● WORK TO COMPLETE
Show the lines below that contain the string "will".

● Records contained in a dataset
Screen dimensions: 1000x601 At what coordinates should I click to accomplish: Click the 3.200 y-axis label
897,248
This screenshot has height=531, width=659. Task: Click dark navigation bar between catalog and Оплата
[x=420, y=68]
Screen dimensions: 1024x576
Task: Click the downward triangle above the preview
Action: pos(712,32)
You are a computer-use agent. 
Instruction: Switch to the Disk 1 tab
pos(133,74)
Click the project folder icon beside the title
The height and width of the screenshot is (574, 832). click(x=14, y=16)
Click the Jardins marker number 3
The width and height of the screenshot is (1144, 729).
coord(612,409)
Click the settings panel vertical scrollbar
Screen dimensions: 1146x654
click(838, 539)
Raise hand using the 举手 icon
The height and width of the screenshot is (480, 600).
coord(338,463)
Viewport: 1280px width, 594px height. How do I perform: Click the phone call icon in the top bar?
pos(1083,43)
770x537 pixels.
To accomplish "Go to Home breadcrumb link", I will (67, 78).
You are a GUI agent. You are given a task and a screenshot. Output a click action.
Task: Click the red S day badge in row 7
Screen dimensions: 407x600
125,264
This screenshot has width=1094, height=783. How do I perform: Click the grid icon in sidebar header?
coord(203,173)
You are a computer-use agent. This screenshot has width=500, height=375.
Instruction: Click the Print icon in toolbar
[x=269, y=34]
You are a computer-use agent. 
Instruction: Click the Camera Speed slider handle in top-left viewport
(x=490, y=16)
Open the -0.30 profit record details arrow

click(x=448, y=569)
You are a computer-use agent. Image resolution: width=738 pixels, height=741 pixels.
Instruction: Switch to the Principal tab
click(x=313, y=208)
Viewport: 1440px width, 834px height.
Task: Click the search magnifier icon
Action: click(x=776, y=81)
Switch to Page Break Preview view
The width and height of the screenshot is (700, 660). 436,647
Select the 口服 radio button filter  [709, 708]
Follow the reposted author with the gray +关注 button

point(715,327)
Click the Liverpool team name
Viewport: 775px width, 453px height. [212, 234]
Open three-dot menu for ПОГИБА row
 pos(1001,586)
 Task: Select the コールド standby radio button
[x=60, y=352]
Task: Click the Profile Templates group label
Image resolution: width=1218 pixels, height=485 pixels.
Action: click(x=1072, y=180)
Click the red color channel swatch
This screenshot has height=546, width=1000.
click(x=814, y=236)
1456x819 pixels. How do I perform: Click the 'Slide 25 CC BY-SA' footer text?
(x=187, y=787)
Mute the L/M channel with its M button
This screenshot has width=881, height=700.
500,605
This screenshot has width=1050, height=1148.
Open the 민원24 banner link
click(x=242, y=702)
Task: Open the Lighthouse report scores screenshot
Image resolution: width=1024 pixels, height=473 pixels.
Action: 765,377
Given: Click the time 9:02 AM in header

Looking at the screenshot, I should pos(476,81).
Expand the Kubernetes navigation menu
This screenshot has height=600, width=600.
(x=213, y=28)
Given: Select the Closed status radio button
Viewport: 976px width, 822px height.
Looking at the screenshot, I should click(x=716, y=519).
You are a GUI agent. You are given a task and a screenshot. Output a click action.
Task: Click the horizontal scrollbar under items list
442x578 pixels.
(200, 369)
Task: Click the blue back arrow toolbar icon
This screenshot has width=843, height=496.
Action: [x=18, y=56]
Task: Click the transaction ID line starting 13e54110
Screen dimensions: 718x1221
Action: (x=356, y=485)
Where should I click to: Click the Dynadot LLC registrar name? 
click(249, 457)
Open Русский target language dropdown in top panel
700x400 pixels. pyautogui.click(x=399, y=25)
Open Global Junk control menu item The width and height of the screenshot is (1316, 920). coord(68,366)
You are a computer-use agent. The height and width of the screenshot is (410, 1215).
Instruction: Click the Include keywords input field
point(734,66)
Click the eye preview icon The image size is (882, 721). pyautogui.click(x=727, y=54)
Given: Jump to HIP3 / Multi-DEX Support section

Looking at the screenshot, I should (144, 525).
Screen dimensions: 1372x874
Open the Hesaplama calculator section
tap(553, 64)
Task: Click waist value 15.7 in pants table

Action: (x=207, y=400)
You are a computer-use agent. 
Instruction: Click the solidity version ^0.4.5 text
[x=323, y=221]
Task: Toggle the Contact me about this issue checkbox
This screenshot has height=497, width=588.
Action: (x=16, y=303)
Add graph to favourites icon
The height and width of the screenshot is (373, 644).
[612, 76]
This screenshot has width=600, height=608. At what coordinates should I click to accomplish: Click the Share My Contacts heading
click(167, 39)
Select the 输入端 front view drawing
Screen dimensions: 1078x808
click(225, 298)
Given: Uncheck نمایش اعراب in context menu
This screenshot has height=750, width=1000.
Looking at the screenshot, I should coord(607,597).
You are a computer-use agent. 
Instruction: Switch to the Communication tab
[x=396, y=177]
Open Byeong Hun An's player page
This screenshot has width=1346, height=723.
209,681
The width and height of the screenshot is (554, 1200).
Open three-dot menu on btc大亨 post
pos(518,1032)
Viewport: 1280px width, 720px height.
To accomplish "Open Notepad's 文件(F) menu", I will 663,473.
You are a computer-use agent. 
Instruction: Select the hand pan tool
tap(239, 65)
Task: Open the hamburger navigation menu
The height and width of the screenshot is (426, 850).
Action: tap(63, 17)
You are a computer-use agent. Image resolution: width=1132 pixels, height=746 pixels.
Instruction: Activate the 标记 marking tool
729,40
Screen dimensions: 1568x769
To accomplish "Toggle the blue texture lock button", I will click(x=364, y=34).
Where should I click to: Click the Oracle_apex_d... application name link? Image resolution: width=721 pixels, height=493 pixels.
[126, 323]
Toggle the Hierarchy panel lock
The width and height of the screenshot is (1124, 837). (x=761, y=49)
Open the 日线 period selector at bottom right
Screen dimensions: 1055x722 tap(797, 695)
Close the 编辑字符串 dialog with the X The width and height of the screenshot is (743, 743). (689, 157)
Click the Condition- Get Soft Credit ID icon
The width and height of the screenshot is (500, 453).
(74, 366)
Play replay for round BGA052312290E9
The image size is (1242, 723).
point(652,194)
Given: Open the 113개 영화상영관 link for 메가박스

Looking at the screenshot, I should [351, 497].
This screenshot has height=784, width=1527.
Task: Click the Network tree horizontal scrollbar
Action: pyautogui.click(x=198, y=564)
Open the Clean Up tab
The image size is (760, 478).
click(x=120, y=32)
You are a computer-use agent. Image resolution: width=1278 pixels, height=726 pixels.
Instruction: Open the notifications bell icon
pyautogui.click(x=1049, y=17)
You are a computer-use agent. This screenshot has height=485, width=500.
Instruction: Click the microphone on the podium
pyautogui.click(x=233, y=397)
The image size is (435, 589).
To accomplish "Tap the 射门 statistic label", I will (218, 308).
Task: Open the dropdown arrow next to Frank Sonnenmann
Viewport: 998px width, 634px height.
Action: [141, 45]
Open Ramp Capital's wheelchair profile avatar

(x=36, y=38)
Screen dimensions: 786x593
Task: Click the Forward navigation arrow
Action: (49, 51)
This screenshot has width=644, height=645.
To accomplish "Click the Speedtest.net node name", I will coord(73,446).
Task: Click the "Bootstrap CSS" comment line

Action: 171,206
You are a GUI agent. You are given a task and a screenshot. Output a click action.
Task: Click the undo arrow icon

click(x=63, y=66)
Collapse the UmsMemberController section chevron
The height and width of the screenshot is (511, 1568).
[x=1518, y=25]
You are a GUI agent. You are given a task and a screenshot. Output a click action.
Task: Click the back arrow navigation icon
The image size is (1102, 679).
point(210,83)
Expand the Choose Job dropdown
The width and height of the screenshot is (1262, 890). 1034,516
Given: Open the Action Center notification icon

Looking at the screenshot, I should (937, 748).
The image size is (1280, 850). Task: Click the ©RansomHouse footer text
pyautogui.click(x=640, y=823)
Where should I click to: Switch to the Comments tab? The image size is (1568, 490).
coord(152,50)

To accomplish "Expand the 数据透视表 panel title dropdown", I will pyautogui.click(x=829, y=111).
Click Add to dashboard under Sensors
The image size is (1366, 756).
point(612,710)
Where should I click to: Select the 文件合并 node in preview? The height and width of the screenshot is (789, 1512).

● EXERCISE ANSWER
To accomplish "Go to Home breadcrumb link", I will (67, 78).
To accomplish "Open Notepad's 文件(F) menu", I will 663,473.
To accomplish "Toggle the blue texture lock button", I will click(x=364, y=34).
To accomplish "Tap the 射门 statistic label", I will (218, 308).
To accomplish "Click the Speedtest.net node name", I will coord(73,446).
To accomplish "Expand the 数据透视表 panel title dropdown", I will pyautogui.click(x=829, y=111).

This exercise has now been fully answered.